Florian Gallenberger si prende la responsabilità di narrare questo scabroso microcosmo, ma attenzione, perché il patto non l’ha fatto con la Storia, bensì con lo spirito hollywoodiano. L’obiettivo della sua cinepresa non punta a una ricostruzione politica delle vicende, bensì al mistero e all’avventura, il tutto farcito di love story che non manca di avere una certa dolcezza. Il film, insomma, non richiama tanto le pellicole inchiesta alla Costa-Gavras, quanto, in tutto e per tutto, l’enfasi dell’intrattenimento: la Colonia Dignidad funge come materiale da M. Night Shyamalan (The Village, Wayward Pines), e presto il mood diventa quello dell’horror dalle venature demoniache mixato al prison movie, con Schäfer che gioca la parte del guru Belzebù di turno. E pensate un po’, abbiamo pure una scena in stile esorcismo, solo che al posto delle preghiere la tipa in questione viene menata alla grande tra pugni e schiaffoni, colpevole di avere «Satana dentro di sé».

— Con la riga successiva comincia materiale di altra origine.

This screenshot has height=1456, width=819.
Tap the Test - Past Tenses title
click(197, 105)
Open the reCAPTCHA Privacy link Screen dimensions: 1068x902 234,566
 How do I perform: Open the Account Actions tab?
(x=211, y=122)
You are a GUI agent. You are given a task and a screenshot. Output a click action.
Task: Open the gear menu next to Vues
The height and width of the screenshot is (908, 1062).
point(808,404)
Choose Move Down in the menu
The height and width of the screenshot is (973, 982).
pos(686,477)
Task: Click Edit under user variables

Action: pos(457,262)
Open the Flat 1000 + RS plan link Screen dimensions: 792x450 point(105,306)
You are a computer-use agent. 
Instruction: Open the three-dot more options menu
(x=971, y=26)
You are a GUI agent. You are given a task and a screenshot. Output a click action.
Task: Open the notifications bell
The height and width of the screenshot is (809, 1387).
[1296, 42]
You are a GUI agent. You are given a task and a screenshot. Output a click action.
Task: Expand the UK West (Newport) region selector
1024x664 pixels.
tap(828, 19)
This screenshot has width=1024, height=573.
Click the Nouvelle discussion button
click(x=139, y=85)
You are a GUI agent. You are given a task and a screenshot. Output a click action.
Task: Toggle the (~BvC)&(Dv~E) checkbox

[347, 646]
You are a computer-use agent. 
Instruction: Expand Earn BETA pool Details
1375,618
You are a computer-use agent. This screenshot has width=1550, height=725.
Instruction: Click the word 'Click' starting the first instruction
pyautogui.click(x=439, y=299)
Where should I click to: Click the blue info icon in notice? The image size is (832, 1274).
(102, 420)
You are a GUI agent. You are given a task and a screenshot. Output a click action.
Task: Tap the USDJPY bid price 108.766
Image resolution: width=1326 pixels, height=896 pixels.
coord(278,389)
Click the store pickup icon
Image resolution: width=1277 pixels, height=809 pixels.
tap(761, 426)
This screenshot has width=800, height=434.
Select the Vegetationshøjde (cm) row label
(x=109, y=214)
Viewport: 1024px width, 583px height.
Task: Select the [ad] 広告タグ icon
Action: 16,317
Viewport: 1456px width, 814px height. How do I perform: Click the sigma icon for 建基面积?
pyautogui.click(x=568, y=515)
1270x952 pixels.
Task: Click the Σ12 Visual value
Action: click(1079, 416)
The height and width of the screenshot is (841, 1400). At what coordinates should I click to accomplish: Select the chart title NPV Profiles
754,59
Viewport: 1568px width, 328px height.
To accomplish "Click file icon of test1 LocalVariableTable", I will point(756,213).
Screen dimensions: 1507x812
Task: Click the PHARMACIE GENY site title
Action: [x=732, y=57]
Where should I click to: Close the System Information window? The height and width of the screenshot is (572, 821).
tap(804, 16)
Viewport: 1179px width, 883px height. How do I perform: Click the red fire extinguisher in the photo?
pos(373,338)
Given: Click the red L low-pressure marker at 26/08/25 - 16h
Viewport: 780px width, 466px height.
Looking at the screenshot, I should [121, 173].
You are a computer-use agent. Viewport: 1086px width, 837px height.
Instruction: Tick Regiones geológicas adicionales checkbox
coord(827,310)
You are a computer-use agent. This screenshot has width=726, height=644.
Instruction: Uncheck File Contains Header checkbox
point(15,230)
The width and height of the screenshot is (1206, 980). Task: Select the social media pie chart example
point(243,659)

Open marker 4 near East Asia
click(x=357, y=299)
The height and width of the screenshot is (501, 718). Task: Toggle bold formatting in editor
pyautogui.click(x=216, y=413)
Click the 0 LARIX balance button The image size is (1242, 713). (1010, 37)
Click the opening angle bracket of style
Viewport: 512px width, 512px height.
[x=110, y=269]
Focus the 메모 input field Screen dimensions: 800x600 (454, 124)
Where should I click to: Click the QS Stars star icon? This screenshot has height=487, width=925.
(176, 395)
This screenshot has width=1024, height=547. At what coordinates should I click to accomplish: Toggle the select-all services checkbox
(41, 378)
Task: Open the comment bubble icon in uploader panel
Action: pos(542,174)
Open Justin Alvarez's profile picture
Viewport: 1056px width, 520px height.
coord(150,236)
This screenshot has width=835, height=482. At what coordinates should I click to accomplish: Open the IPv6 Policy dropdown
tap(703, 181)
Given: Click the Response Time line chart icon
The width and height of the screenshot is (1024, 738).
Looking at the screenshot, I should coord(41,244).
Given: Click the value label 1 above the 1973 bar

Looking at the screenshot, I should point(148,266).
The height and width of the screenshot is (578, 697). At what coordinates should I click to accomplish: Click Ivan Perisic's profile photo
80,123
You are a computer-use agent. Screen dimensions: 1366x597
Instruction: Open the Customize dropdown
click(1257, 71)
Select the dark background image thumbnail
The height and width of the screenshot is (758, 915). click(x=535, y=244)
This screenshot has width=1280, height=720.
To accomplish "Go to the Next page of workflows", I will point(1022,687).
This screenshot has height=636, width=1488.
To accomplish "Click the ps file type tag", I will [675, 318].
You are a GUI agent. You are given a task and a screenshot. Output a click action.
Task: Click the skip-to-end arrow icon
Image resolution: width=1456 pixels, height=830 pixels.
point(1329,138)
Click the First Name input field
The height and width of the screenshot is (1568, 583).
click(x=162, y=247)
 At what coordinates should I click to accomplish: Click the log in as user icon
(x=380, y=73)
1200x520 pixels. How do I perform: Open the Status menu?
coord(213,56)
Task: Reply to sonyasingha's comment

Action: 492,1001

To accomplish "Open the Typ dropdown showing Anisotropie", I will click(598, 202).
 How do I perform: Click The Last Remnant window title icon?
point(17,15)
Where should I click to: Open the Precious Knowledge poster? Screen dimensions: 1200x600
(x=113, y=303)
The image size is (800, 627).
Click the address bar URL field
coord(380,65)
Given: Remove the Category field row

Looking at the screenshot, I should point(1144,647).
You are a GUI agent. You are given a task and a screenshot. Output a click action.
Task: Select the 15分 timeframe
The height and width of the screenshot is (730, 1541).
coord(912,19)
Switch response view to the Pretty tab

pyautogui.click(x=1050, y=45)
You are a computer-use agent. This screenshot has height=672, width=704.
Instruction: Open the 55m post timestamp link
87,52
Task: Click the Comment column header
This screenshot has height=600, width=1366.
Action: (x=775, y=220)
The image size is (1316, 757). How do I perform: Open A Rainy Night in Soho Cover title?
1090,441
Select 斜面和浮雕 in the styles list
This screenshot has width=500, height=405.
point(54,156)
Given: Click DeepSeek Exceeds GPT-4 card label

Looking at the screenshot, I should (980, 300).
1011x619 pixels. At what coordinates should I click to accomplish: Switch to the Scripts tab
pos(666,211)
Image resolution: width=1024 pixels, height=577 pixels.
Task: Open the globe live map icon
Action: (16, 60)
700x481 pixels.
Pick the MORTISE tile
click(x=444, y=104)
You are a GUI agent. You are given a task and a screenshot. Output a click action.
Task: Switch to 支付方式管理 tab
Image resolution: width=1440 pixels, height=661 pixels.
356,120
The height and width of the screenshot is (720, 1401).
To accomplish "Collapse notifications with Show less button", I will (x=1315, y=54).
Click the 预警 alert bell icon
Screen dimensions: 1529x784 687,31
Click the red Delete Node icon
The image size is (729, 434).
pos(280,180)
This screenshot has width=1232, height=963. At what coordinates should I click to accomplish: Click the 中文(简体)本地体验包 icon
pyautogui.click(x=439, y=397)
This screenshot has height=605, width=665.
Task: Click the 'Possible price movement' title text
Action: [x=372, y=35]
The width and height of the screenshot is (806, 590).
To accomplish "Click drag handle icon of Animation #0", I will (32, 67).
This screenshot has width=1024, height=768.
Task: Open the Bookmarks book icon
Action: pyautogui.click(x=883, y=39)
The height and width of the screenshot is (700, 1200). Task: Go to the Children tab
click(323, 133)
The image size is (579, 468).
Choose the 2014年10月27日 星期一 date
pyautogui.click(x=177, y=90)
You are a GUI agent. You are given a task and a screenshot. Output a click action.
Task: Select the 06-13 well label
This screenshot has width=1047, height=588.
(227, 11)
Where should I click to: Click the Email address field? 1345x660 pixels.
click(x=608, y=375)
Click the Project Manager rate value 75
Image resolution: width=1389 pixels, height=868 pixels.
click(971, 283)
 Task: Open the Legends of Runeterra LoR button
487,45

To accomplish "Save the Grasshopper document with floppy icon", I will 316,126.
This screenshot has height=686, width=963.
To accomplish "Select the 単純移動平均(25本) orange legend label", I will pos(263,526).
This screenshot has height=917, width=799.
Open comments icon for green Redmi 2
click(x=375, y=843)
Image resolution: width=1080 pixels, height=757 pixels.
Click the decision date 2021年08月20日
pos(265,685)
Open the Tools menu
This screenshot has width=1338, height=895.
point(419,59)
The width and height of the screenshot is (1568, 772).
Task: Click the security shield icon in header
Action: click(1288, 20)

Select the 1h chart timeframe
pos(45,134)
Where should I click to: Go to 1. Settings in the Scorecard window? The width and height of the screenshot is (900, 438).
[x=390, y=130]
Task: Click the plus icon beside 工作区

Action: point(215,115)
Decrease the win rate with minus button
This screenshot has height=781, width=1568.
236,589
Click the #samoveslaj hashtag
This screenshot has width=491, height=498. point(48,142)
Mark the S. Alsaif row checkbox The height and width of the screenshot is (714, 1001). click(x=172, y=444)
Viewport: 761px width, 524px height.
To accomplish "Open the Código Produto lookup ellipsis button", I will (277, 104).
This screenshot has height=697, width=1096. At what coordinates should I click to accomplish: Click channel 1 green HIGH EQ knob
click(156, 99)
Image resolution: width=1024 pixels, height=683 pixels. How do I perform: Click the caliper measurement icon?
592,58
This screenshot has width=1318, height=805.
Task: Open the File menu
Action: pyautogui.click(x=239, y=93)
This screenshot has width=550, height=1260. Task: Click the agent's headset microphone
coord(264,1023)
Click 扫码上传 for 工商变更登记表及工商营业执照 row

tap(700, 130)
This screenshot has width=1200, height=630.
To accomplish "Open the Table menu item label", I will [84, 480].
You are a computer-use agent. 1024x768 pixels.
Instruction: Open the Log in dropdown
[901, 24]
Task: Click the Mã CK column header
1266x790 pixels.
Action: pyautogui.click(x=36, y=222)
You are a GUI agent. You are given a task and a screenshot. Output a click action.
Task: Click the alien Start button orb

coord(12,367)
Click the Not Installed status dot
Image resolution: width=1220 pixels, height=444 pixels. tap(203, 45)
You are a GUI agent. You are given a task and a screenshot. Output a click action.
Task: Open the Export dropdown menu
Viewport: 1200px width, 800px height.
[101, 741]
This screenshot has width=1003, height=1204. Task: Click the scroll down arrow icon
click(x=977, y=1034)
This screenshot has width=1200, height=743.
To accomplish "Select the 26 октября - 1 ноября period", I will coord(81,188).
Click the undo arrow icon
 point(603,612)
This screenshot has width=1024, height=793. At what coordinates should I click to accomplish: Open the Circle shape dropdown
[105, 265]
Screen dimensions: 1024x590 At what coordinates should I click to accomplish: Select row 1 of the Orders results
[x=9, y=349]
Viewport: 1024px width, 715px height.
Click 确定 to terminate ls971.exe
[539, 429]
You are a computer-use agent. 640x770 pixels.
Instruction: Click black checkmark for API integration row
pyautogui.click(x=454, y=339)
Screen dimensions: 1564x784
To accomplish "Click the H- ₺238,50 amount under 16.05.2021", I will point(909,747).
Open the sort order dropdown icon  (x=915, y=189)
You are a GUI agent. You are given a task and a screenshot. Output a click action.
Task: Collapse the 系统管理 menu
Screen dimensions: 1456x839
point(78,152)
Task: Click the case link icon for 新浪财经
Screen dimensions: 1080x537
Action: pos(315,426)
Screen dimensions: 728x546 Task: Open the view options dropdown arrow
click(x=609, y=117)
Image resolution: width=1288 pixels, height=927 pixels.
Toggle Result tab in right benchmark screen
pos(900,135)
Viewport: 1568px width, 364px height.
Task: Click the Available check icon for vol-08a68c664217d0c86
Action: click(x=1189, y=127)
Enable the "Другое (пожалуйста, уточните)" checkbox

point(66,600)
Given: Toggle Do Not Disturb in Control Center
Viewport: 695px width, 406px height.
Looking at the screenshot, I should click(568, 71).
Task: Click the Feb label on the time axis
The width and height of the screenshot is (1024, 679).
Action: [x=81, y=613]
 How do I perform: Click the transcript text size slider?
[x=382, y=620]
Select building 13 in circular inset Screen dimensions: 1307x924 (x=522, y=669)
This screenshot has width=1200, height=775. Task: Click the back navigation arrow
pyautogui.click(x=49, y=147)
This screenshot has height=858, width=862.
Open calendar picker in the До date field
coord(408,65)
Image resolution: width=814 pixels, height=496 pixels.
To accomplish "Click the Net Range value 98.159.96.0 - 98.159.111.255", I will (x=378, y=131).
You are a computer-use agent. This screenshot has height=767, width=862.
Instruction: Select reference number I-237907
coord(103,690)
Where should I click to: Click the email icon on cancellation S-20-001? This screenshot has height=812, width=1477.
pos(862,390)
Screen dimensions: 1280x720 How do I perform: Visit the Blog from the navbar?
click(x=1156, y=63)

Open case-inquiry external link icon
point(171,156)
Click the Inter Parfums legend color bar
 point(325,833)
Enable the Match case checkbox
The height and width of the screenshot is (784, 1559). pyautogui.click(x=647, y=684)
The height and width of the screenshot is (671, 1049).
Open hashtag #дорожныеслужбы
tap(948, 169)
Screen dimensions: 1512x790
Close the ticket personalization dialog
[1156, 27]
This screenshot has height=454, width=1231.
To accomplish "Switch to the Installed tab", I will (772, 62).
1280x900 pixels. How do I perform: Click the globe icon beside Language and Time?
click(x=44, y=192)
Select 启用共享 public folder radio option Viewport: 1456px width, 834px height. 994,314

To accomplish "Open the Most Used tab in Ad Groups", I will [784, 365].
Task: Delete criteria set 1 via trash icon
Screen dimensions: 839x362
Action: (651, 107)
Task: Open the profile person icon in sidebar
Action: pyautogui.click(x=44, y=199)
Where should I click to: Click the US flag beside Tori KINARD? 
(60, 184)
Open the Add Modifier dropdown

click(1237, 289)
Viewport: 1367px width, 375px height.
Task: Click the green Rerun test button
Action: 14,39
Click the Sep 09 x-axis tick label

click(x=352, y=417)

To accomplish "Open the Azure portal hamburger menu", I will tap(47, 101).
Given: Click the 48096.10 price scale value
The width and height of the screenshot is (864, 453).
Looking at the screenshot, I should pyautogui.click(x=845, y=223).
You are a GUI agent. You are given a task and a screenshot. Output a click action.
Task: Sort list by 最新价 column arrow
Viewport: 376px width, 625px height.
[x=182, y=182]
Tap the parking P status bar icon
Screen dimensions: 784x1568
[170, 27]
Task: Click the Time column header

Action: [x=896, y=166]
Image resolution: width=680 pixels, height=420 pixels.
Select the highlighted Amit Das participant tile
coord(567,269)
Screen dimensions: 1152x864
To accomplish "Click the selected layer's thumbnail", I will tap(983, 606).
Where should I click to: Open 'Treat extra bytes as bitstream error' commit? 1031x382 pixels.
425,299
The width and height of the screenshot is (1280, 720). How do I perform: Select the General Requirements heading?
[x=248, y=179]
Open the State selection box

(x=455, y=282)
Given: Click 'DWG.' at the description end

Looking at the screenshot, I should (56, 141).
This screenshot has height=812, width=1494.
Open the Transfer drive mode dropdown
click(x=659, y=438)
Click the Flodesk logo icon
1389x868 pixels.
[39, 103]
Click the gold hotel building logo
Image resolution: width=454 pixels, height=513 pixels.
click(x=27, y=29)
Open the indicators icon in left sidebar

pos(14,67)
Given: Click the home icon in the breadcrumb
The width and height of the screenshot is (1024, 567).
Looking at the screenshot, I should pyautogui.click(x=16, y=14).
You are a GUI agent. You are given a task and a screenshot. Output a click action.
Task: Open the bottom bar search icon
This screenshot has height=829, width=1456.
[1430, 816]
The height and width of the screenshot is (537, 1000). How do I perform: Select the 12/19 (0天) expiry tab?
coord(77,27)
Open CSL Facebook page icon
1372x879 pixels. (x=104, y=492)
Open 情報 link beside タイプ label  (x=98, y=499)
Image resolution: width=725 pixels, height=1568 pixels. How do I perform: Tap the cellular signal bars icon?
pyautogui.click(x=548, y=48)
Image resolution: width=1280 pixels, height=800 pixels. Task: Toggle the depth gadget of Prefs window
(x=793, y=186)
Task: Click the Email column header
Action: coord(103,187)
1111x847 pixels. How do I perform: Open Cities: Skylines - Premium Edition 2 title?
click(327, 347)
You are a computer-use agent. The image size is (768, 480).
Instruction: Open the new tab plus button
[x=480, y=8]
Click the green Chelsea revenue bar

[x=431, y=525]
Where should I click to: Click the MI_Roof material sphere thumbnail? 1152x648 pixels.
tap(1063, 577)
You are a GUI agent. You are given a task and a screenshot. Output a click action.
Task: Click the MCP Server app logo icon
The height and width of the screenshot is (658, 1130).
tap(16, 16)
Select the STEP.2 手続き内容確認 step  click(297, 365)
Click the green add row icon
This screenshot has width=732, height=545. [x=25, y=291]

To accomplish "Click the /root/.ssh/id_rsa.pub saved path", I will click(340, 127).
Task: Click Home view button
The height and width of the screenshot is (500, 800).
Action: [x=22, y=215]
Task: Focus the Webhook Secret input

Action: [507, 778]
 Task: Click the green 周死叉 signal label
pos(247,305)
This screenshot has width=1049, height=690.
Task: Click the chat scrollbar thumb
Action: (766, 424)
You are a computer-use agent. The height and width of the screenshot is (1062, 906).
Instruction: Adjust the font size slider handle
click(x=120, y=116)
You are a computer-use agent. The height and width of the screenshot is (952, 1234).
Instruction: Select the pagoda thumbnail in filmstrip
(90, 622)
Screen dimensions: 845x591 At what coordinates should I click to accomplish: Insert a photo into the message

Molti critici si sono ovviamente lamentati, quasi indignati. Come diavolo ha osato Gallenberger prendere un dramma così scottante per trasformarlo in empatico entertainment? Come se Jack e Rose non avessero poi fatto la medesima cosa con la tragedia del Titanic; o Roberto Benigni con l’incubo dell’Olocausto. Chi vuole un saggio di stampo politico-storico è meglio si rivolga ai libri di testo; chi invece è pronto a concedersi a un thriller gestito con buon ritmo per le sue quasi 2 ore di durata, entri pure in sala: l’atmosfera ansiosa è palpabile, e più momenti riescono veramente a iniettare una dose di tachicardia.